Et puis il y a 5 ans tout s’est dégradé, et finalement ça n’est la faute ni des formateurs, ni de mes patrons. J’ai passé le diplôme de conseiller funéraire, et j’avais l’impression que tout était en décalage avec ce que je vivais. Il y avait des personnes autour de la table qui n’avait jamais vu de corps et qui ne voulait surtout jamais en voir. On passe une journée entière sur les contrats obsèques, la rentabilité, etc. Je vis certainement comme un bisounours au pays des licornes, mais pour moi c’est pas ça le milieu de la pompe funèbre. C’est pas vendre de la prestation à tout prix sous prétexte que ça va les décharger de leur responsabilité. Ça n’est pas vrai. Faut les accompagner, les soutenir, ça n’est pas toujours facile, mais c’est notre boulot après tout.

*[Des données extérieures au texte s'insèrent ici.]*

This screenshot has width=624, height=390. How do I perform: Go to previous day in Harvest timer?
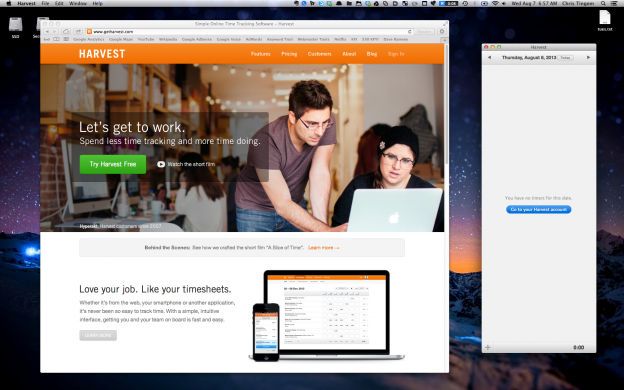(489, 58)
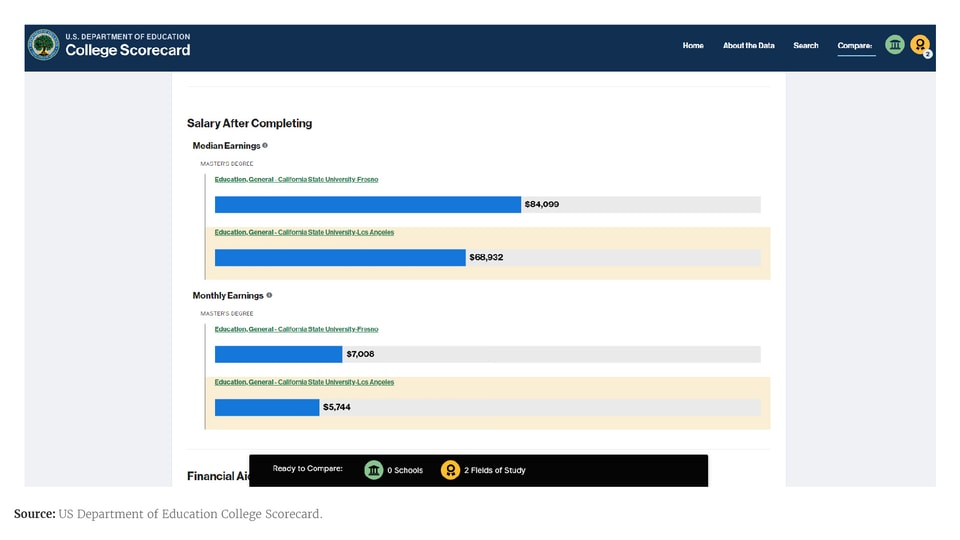Click the College Scorecard site title
This screenshot has width=960, height=540.
click(127, 50)
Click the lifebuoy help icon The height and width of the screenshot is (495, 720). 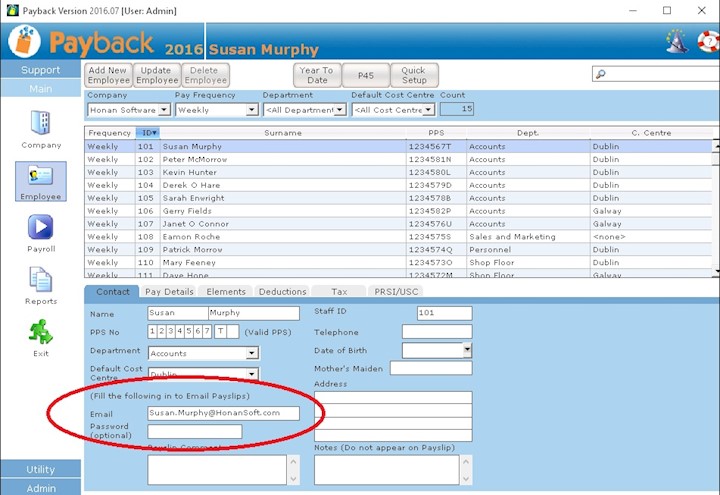[x=707, y=42]
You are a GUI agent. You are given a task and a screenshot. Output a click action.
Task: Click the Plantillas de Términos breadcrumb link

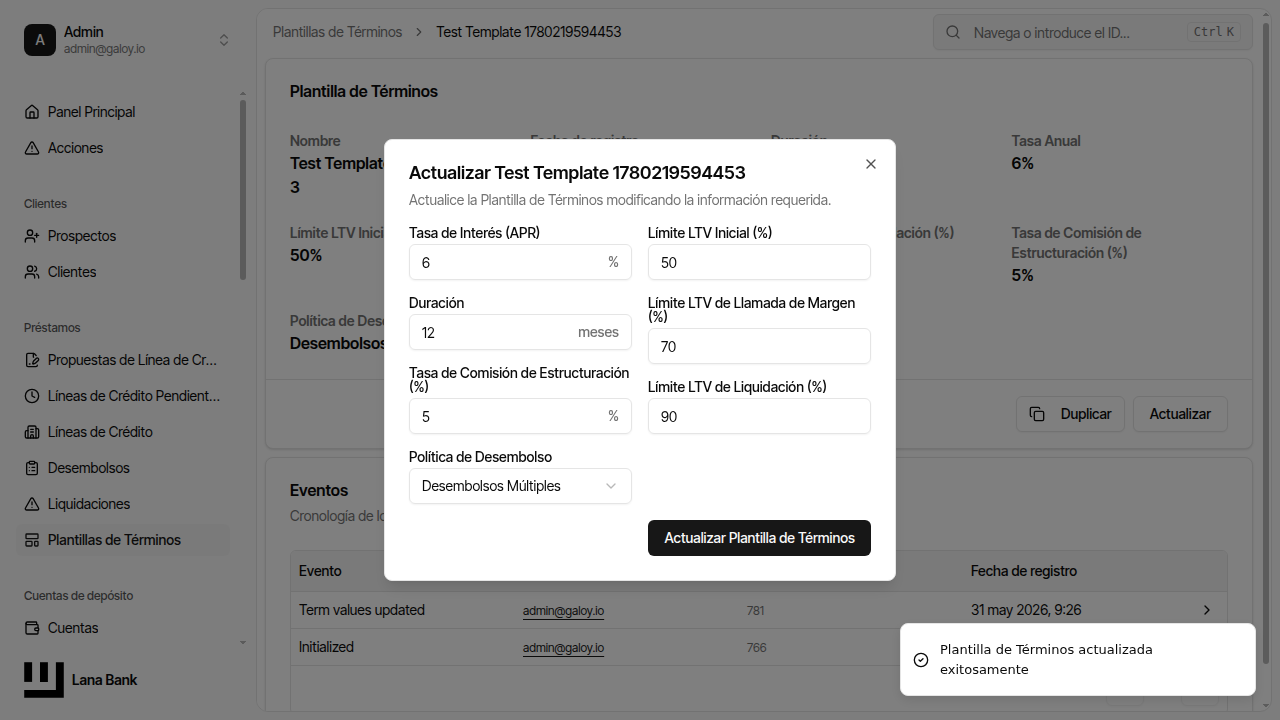click(337, 32)
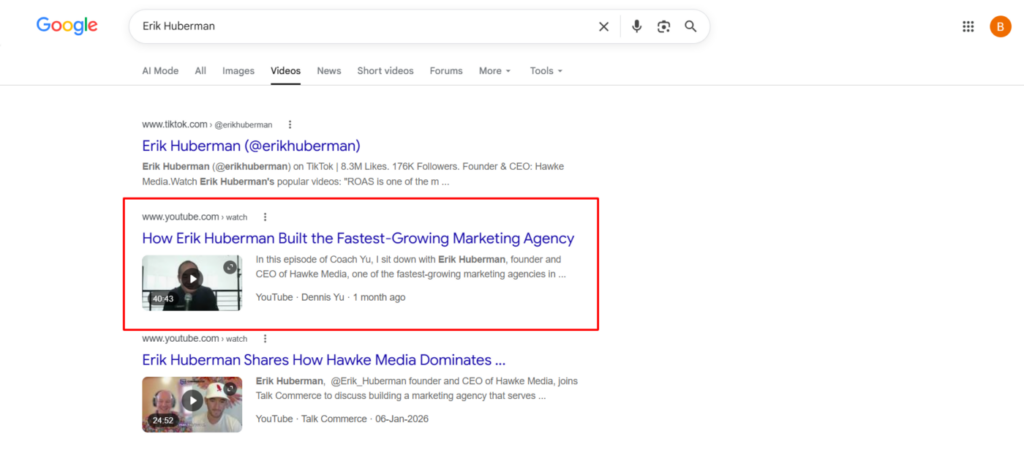
Task: Expand the More search filters dropdown
Action: click(x=494, y=70)
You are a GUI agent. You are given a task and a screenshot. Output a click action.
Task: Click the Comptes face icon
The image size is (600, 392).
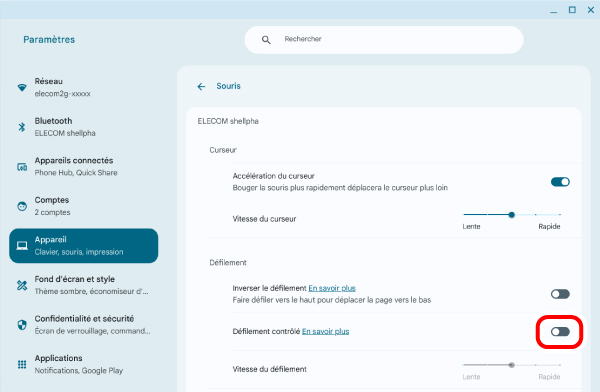point(22,206)
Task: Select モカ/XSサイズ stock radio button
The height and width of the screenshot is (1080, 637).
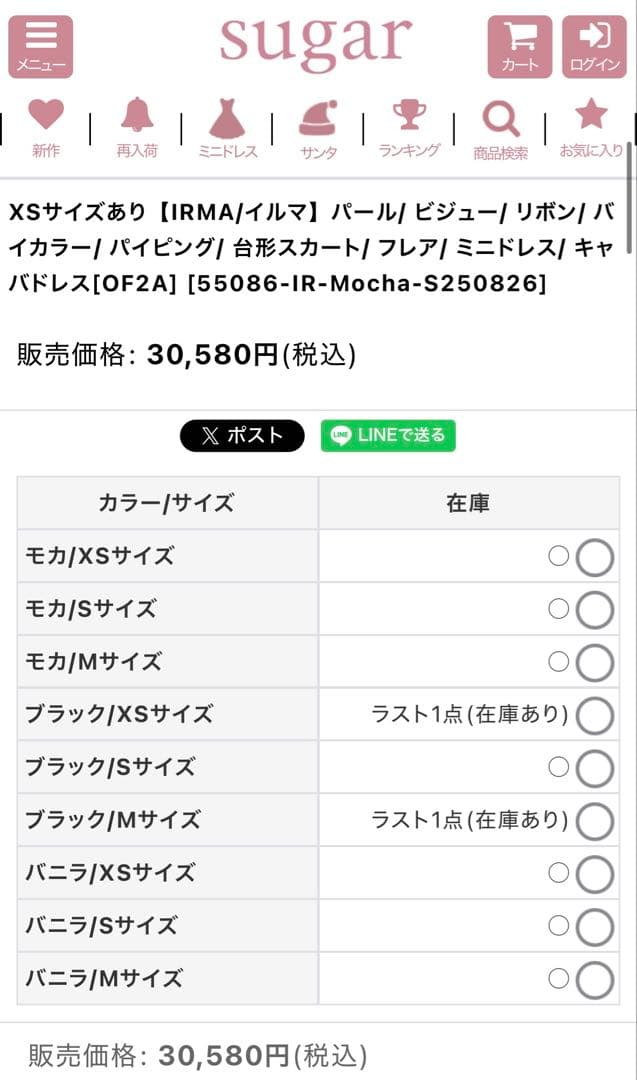Action: tap(594, 556)
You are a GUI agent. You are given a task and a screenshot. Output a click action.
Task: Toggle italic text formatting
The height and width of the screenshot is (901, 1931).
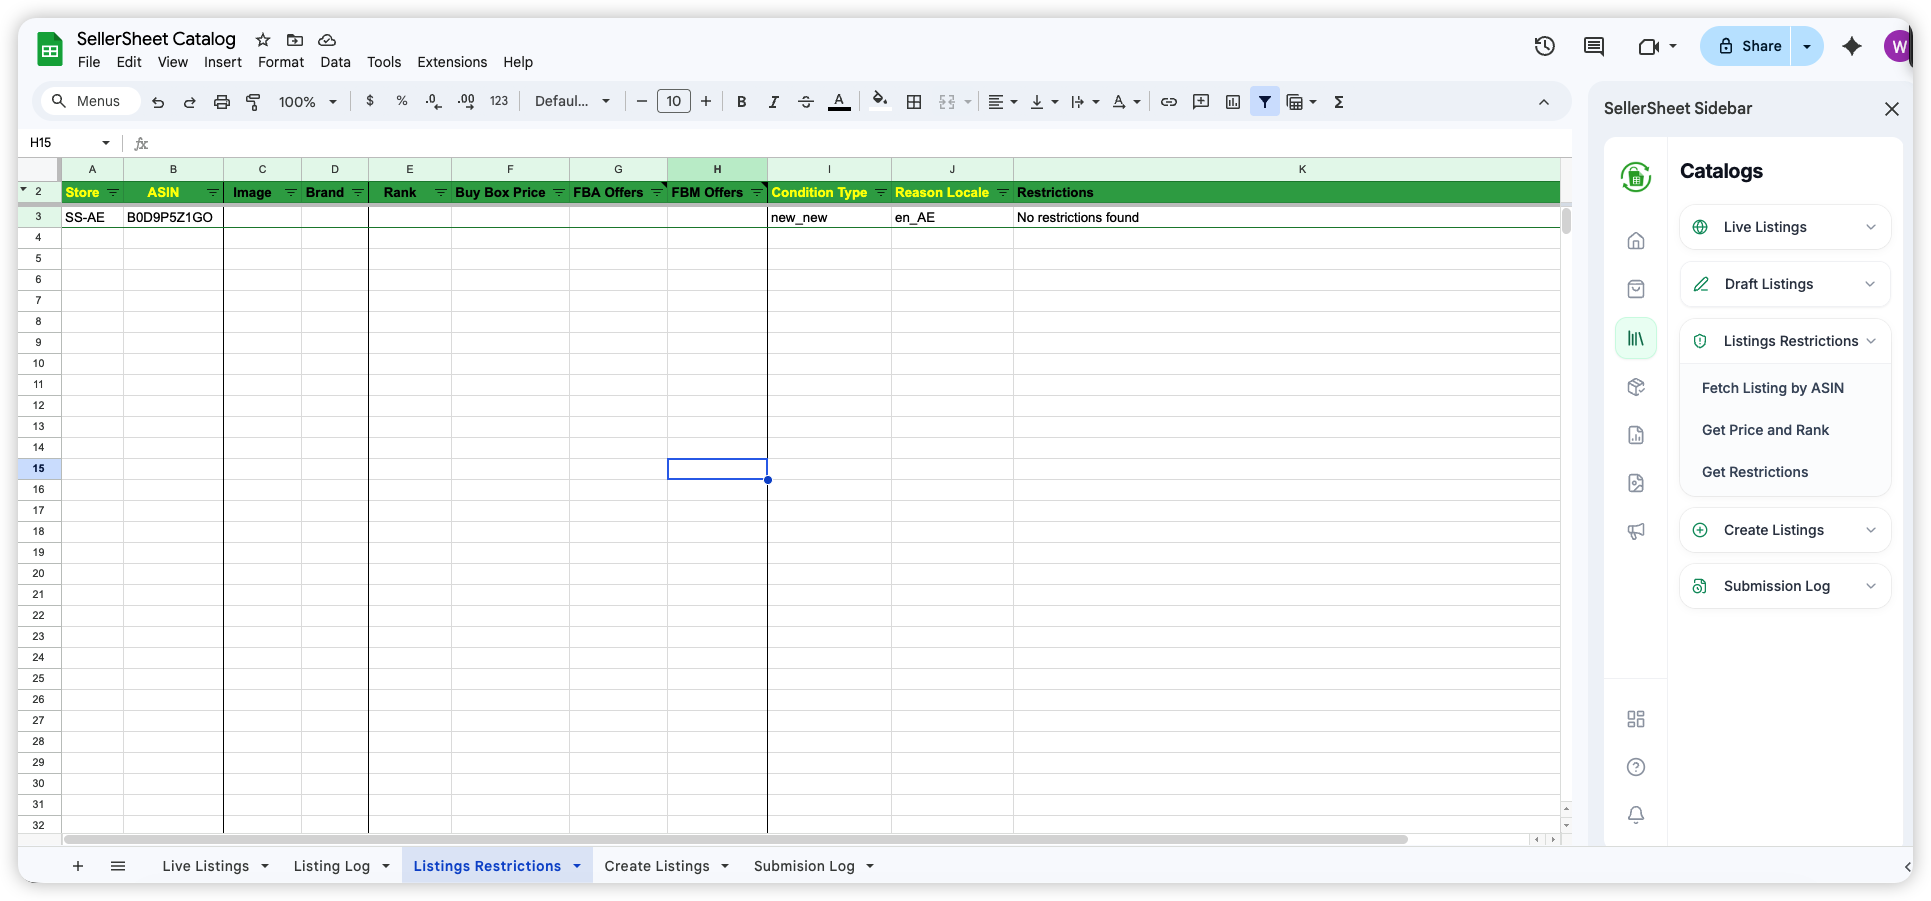coord(773,101)
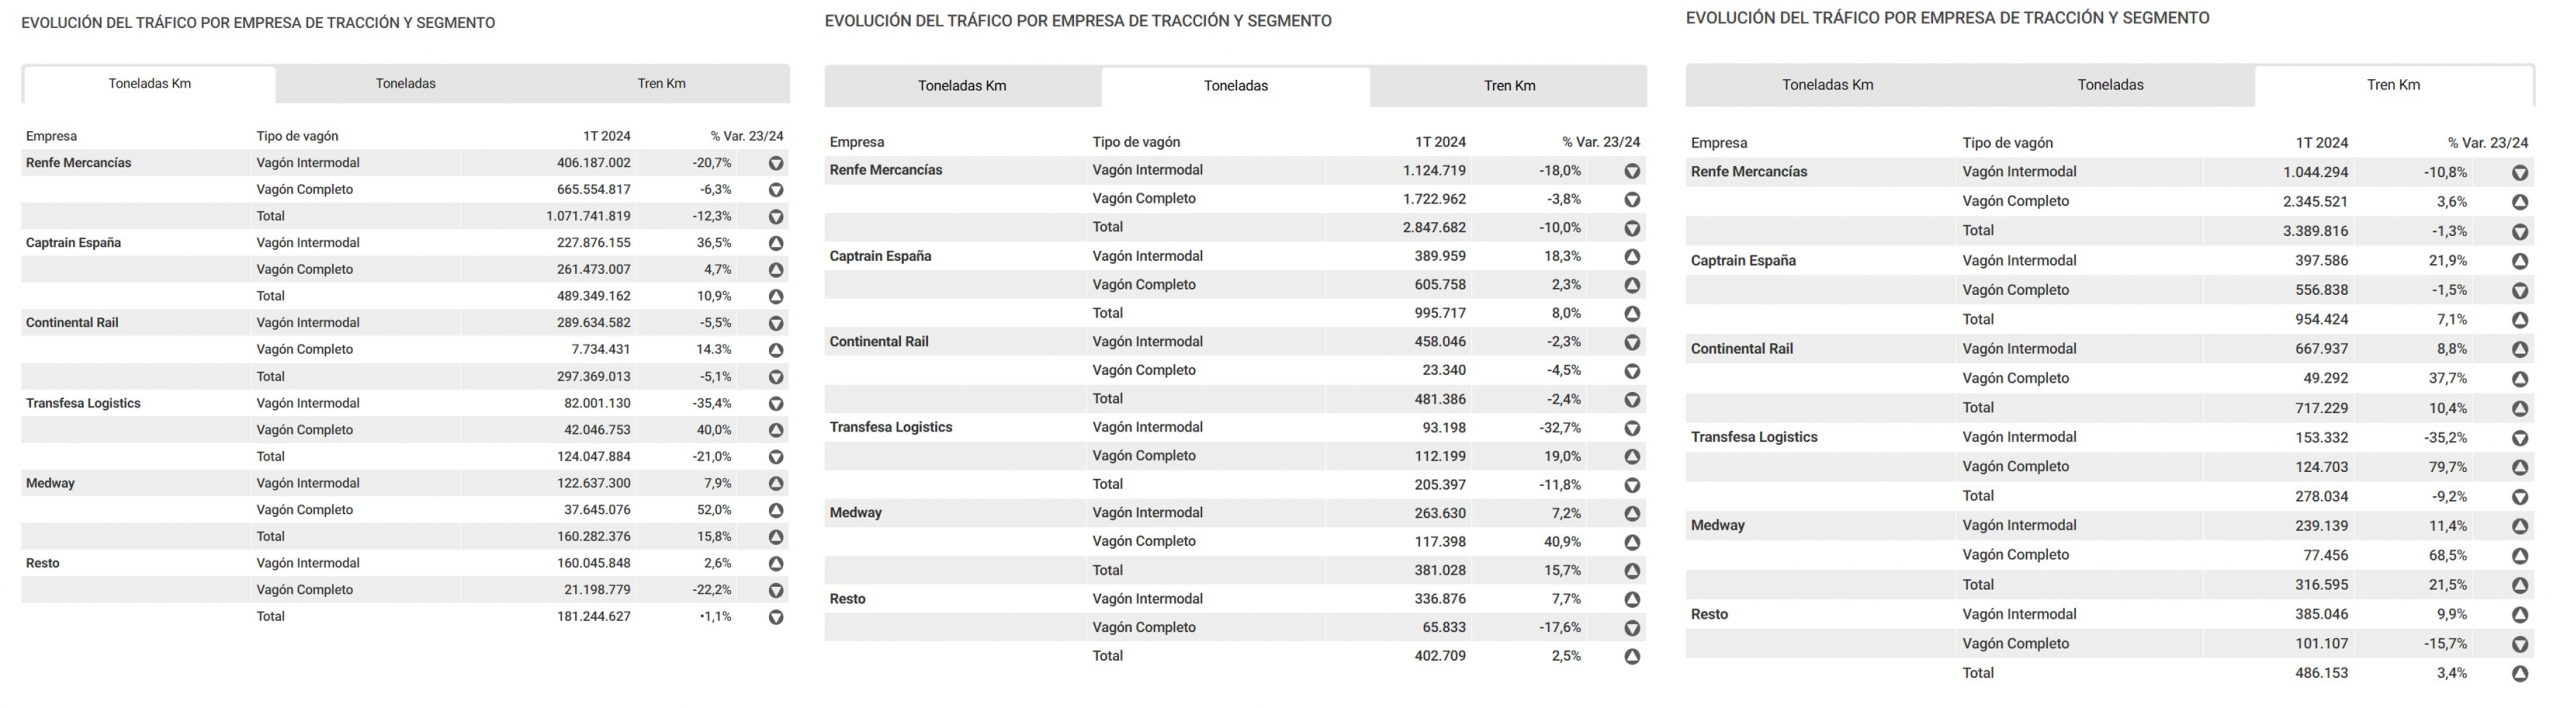Click the up arrow icon beside 37.645.076
The height and width of the screenshot is (708, 2560).
click(x=775, y=510)
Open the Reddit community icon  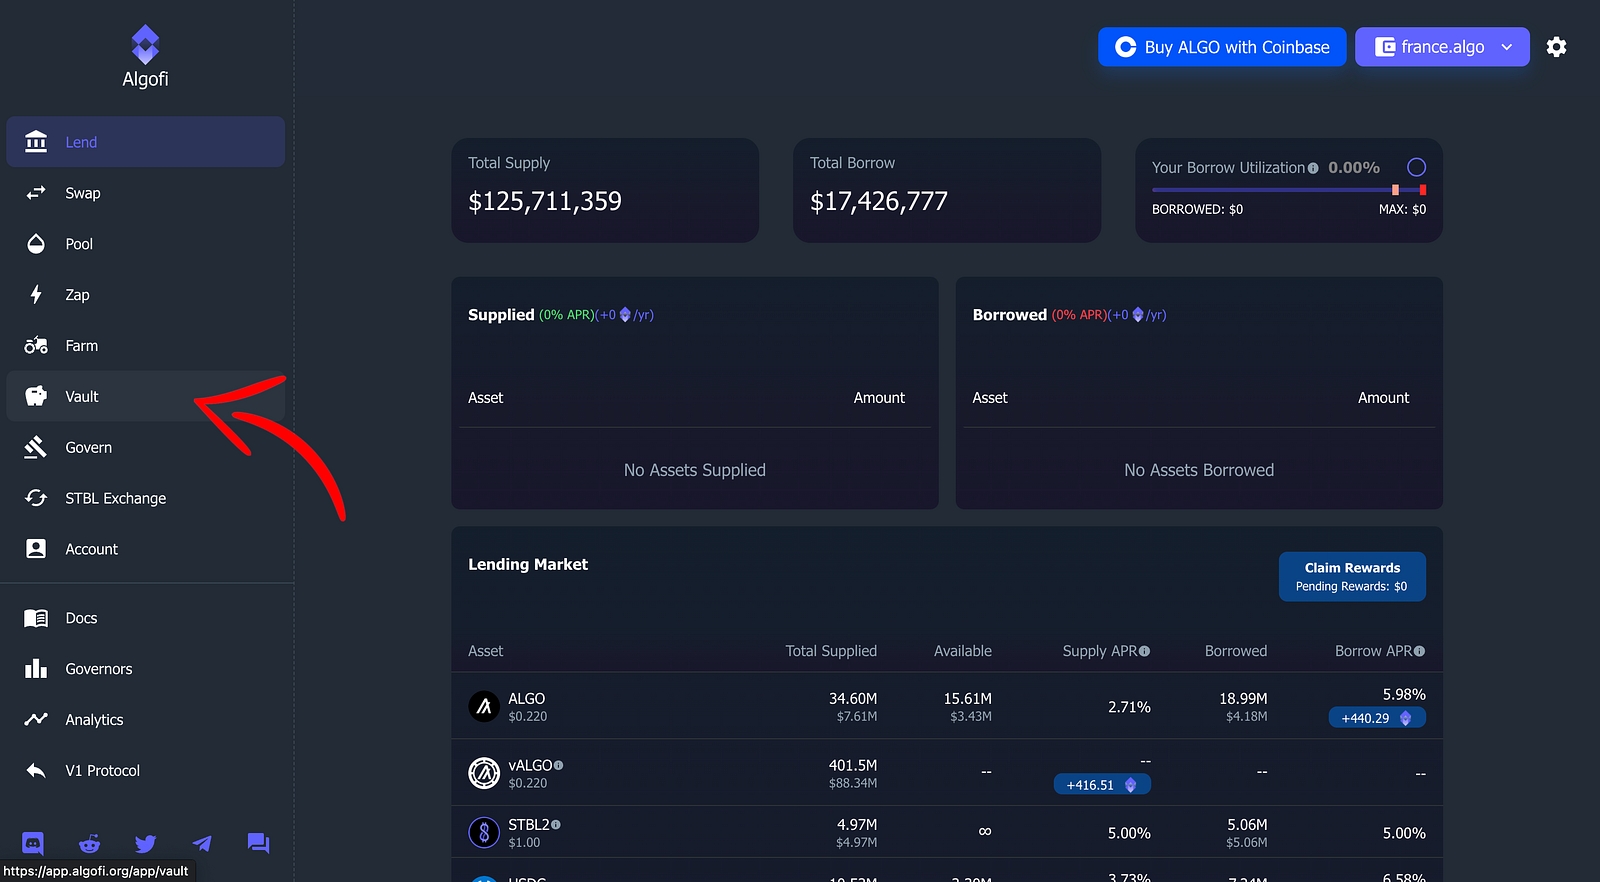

La concurrence s’en est mêlée, puis les grands groupes, les nouveautés sur internet avec les devis en ligne etc., j’avais l’impression que la petite entreprise que j’avais connu n’existait plus. Je me suis senti mal à l’aise avec tout ça, j’ai délaissé mon bureau pour être plus souvent en cérémonie. C’est ma faute quelque part, je sais qu’on n’est pas dans le social et qu’il faut faire vivre l’entreprise. Mais ce sentiment de trahison ne partait pas. Au bout de 25 ans dans la même boite, j’ai claqué la porte.  C’est difficile de quitter ce milieu, aujourd’hui je me suis reconverti dans un tout autre secteur et je me suis mis aussi dans une association d’aide au deuil où je me sens impliqué.

Je ne dis pas que ce métier n’était pas fait pour moi, il l’était, il ne l’est plus.